### Task material
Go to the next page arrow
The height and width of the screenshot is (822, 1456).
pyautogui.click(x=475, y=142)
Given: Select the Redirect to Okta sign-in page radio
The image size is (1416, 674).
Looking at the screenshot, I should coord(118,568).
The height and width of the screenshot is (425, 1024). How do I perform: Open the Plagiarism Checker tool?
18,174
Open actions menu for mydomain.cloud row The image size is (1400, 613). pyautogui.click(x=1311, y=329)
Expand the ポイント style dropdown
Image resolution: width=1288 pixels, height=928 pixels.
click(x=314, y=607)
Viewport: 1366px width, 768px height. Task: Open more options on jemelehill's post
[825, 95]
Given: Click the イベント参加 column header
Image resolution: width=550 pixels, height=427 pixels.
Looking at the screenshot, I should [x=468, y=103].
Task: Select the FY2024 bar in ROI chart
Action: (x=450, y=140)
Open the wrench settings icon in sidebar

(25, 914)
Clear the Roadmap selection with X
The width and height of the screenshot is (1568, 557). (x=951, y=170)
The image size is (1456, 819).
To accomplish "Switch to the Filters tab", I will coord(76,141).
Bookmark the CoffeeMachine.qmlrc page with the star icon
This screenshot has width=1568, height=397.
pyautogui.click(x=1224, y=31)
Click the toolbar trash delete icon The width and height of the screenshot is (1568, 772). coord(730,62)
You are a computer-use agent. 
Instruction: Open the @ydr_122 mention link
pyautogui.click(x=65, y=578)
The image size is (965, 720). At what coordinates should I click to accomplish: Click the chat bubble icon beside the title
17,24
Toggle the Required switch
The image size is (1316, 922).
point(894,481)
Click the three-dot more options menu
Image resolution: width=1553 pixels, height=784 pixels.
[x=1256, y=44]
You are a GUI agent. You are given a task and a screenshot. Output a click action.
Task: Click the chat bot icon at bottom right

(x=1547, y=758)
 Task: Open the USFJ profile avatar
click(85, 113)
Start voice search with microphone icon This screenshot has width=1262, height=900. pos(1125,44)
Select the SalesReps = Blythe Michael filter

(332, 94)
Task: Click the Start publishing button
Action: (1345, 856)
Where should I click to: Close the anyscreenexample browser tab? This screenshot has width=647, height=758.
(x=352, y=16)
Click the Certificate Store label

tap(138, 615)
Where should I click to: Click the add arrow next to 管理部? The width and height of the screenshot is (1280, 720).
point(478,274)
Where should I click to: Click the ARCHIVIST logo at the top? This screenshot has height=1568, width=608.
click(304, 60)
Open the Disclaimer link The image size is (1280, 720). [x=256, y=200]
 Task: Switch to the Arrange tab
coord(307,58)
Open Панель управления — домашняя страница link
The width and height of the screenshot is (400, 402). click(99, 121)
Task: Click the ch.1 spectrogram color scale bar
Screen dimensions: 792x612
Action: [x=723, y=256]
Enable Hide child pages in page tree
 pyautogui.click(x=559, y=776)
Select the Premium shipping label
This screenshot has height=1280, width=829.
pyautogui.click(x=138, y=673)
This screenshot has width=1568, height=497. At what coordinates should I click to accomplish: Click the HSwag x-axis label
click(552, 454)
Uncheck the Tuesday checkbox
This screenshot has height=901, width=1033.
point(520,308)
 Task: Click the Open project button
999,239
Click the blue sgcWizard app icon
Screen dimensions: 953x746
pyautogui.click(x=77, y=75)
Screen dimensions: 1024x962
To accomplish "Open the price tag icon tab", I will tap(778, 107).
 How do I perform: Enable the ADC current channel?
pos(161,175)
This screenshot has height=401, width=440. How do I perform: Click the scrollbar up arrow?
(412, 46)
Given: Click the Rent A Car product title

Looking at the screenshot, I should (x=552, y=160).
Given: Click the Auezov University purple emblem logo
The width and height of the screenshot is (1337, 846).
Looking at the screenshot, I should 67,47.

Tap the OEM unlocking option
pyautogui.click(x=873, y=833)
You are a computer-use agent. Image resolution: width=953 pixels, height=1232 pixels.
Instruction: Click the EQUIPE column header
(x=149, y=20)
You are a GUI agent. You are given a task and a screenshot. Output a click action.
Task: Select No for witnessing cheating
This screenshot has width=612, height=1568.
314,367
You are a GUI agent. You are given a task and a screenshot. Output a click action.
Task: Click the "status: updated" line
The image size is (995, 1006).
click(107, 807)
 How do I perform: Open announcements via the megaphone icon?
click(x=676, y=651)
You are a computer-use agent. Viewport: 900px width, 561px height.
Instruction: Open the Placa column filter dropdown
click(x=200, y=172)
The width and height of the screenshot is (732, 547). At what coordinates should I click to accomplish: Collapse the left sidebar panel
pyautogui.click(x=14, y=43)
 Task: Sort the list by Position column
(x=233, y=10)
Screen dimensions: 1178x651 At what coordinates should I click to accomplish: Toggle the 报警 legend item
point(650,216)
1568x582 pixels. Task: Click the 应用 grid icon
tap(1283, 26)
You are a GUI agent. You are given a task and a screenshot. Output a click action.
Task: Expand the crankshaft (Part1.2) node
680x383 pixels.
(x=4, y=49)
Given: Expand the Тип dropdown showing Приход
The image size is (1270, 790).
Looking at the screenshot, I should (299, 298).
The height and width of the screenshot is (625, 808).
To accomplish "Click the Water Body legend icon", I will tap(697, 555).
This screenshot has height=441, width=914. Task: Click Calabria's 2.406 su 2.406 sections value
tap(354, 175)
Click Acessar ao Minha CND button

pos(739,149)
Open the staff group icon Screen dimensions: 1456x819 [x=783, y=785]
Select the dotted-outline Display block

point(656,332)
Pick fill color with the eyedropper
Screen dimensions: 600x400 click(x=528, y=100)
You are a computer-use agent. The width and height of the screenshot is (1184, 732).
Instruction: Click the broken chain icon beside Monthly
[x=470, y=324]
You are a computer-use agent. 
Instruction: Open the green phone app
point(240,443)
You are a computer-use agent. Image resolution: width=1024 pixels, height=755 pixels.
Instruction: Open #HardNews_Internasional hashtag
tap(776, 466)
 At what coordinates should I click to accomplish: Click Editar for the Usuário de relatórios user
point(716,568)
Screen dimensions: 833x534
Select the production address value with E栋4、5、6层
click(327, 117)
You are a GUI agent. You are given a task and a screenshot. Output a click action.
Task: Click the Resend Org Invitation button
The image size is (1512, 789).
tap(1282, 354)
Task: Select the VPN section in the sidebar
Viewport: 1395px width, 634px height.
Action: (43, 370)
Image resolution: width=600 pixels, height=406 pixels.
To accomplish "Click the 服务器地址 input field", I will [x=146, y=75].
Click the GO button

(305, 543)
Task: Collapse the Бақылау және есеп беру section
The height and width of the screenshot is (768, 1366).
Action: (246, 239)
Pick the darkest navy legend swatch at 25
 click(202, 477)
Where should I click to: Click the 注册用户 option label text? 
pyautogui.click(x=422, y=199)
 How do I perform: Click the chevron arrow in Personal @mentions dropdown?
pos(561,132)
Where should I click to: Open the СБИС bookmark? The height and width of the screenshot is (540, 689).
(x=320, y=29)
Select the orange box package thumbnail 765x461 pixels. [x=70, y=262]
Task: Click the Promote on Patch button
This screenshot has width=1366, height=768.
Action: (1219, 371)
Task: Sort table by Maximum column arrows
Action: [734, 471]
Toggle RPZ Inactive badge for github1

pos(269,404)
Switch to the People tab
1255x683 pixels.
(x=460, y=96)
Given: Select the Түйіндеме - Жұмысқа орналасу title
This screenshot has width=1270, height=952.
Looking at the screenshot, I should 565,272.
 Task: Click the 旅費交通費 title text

### Task item
Repeat the material word for word, in full.

### Problem solution
Go to the next page arrow
The height and width of the screenshot is (822, 1456).
pyautogui.click(x=475, y=142)
Given: Select the Redirect to Okta sign-in page radio
The image size is (1416, 674).
Looking at the screenshot, I should coord(118,568).
The height and width of the screenshot is (425, 1024). How do I perform: Open the Plagiarism Checker tool?
18,174
Open actions menu for mydomain.cloud row The image size is (1400, 613). pyautogui.click(x=1311, y=329)
Expand the ポイント style dropdown
Image resolution: width=1288 pixels, height=928 pixels.
click(x=314, y=607)
Viewport: 1366px width, 768px height. Task: Open more options on jemelehill's post
[825, 95]
Given: Click the イベント参加 column header
Image resolution: width=550 pixels, height=427 pixels.
Looking at the screenshot, I should [x=468, y=103].
Task: Select the FY2024 bar in ROI chart
Action: (x=450, y=140)
Open the wrench settings icon in sidebar

(25, 914)
Clear the Roadmap selection with X
The width and height of the screenshot is (1568, 557). (x=951, y=170)
The image size is (1456, 819).
To accomplish "Switch to the Filters tab", I will coord(76,141).
Bookmark the CoffeeMachine.qmlrc page with the star icon
This screenshot has width=1568, height=397.
pyautogui.click(x=1224, y=31)
Click the toolbar trash delete icon The width and height of the screenshot is (1568, 772). coord(730,62)
You are a computer-use agent. 
Instruction: Open the @ydr_122 mention link
pyautogui.click(x=65, y=578)
The image size is (965, 720). At what coordinates should I click to accomplish: Click the chat bubble icon beside the title
17,24
Toggle the Required switch
The image size is (1316, 922).
point(894,481)
Click the three-dot more options menu
Image resolution: width=1553 pixels, height=784 pixels.
[x=1256, y=44]
You are a GUI agent. You are given a task and a screenshot. Output a click action.
Task: Click the chat bot icon at bottom right

(x=1547, y=758)
 Task: Open the USFJ profile avatar
click(85, 113)
Start voice search with microphone icon This screenshot has width=1262, height=900. pos(1125,44)
Select the SalesReps = Blythe Michael filter

(332, 94)
Task: Click the Start publishing button
Action: (1345, 856)
Where should I click to: Close the anyscreenexample browser tab? This screenshot has width=647, height=758.
(x=352, y=16)
Click the Certificate Store label

tap(138, 615)
Where should I click to: Click the add arrow next to 管理部? The width and height of the screenshot is (1280, 720).
point(478,274)
Where should I click to: Click the ARCHIVIST logo at the top? This screenshot has height=1568, width=608.
click(304, 60)
Open the Disclaimer link The image size is (1280, 720). [x=256, y=200]
 Task: Switch to the Arrange tab
coord(307,58)
Open Панель управления — домашняя страница link
The width and height of the screenshot is (400, 402). click(99, 121)
Task: Click the ch.1 spectrogram color scale bar
Screen dimensions: 792x612
Action: [x=723, y=256]
Enable Hide child pages in page tree
 pyautogui.click(x=559, y=776)
Select the Premium shipping label
This screenshot has height=1280, width=829.
pyautogui.click(x=138, y=673)
This screenshot has width=1568, height=497. At what coordinates should I click to accomplish: Click the HSwag x-axis label
click(552, 454)
Uncheck the Tuesday checkbox
This screenshot has height=901, width=1033.
point(520,308)
 Task: Click the Open project button
999,239
Click the blue sgcWizard app icon
Screen dimensions: 953x746
pyautogui.click(x=77, y=75)
Screen dimensions: 1024x962
To accomplish "Open the price tag icon tab", I will tap(778, 107).
 How do I perform: Enable the ADC current channel?
pos(161,175)
This screenshot has height=401, width=440. How do I perform: Click the scrollbar up arrow?
(412, 46)
Given: Click the Rent A Car product title

Looking at the screenshot, I should (x=552, y=160).
Given: Click the Auezov University purple emblem logo
The width and height of the screenshot is (1337, 846).
Looking at the screenshot, I should 67,47.

Tap the OEM unlocking option
pyautogui.click(x=873, y=833)
You are a computer-use agent. Image resolution: width=953 pixels, height=1232 pixels.
Instruction: Click the EQUIPE column header
(x=149, y=20)
You are a GUI agent. You are given a task and a screenshot. Output a click action.
Task: Select No for witnessing cheating
This screenshot has width=612, height=1568.
314,367
You are a GUI agent. You are given a task and a screenshot. Output a click action.
Task: Click the "status: updated" line
The image size is (995, 1006).
click(107, 807)
 How do I perform: Open announcements via the megaphone icon?
click(x=676, y=651)
You are a computer-use agent. Viewport: 900px width, 561px height.
Instruction: Open the Placa column filter dropdown
click(x=200, y=172)
The width and height of the screenshot is (732, 547). At what coordinates should I click to accomplish: Collapse the left sidebar panel
pyautogui.click(x=14, y=43)
 Task: Sort the list by Position column
(x=233, y=10)
Screen dimensions: 1178x651 At what coordinates should I click to accomplish: Toggle the 报警 legend item
point(650,216)
1568x582 pixels. Task: Click the 应用 grid icon
tap(1283, 26)
You are a GUI agent. You are given a task and a screenshot. Output a click action.
Task: Expand the crankshaft (Part1.2) node
680x383 pixels.
(x=4, y=49)
Given: Expand the Тип dropdown showing Приход
The image size is (1270, 790).
Looking at the screenshot, I should (299, 298).
The height and width of the screenshot is (625, 808).
To accomplish "Click the Water Body legend icon", I will tap(697, 555).
This screenshot has height=441, width=914. Task: Click Calabria's 2.406 su 2.406 sections value
tap(354, 175)
Click Acessar ao Minha CND button

pos(739,149)
Open the staff group icon Screen dimensions: 1456x819 [x=783, y=785]
Select the dotted-outline Display block

point(656,332)
Pick fill color with the eyedropper
Screen dimensions: 600x400 click(x=528, y=100)
You are a computer-use agent. The width and height of the screenshot is (1184, 732).
Instruction: Click the broken chain icon beside Monthly
[x=470, y=324]
You are a computer-use agent. 
Instruction: Open the green phone app
point(240,443)
You are a computer-use agent. Image resolution: width=1024 pixels, height=755 pixels.
Instruction: Open #HardNews_Internasional hashtag
tap(776, 466)
 At what coordinates should I click to accomplish: Click Editar for the Usuário de relatórios user
point(716,568)
Screen dimensions: 833x534
Select the production address value with E栋4、5、6层
click(327, 117)
You are a GUI agent. You are given a task and a screenshot. Output a click action.
Task: Click the Resend Org Invitation button
The image size is (1512, 789).
tap(1282, 354)
Task: Select the VPN section in the sidebar
Viewport: 1395px width, 634px height.
Action: (43, 370)
Image resolution: width=600 pixels, height=406 pixels.
To accomplish "Click the 服务器地址 input field", I will [x=146, y=75].
Click the GO button

(305, 543)
Task: Collapse the Бақылау және есеп беру section
The height and width of the screenshot is (768, 1366).
Action: (246, 239)
Pick the darkest navy legend swatch at 25
 click(202, 477)
Where should I click to: Click the 注册用户 option label text? 
pyautogui.click(x=422, y=199)
 How do I perform: Click the chevron arrow in Personal @mentions dropdown?
pos(561,132)
Where should I click to: Open the СБИС bookmark? The height and width of the screenshot is (540, 689).
(x=320, y=29)
Select the orange box package thumbnail 765x461 pixels. [x=70, y=262]
Task: Click the Promote on Patch button
This screenshot has width=1366, height=768.
Action: (1219, 371)
Task: Sort table by Maximum column arrows
Action: [734, 471]
Toggle RPZ Inactive badge for github1

pos(269,404)
Switch to the People tab
1255x683 pixels.
(x=460, y=96)
Given: Select the Түйіндеме - Жұмысқа орналасу title
This screenshot has width=1270, height=952.
Looking at the screenshot, I should 565,272.
 Task: Click the 旅費交通費 title text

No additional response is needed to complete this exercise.